[quote="SyroMalankara, post:17, topic:445872"]
He was attempting to integrate Roman Catholicism to a prejudiced American Anglo-Saxon protestant culture. Introducing these new ethnic folks with their married priests and leavened bread, would have, he thought, crack the narrowly focused narrative he and his predecessors (however well intentioned) had spent decades creating. How would he explain married priests to a group he'd spent decades catechizing celibate priesthood, as a mark of Catholic exclusive grace? Also, the time spent on documents and teaching tools that were pro-Roman, yet subtly anti-Eastern would have to be changed, if not eliminated.

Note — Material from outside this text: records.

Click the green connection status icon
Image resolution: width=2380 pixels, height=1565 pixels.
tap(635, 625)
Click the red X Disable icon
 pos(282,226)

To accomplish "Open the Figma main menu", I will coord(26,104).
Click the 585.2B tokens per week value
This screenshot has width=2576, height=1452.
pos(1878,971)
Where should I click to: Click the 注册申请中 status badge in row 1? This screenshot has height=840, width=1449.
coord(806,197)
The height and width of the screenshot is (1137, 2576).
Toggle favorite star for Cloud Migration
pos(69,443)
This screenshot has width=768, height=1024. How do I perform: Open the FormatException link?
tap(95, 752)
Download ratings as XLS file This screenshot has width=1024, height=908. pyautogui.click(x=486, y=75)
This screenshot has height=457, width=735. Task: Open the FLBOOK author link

I'm not defending him, just presenting the perspective.
I am familiar with it, also given the majority of Catholics in the US were either from Western Europe and many, many of them emigrants from my home country he would have ended up fighting to change attitudes with fellow Catholics as well. Certainly most of my own relatives are totally unaware of the Eastern Catholic Churches, when my aunt who is a religious sister verified in a conversation that I was correct about infant communion and marriage of priests been allowed in some of these Churches many were appalled. The general response of some of the older family members was, "When is Rome going to teach them to be 'proper' Catholics?" Bishop Ireland been from a rural Irish background likely also understood that sort of clash was going to start and be far worse in an age where people had far less access to information. Irish Catholicism has always very much viewed things as if it's not done how we do it in Ireland it's not the right way and you can go for hours arguing with some Irish Catholics on that and get nowhere.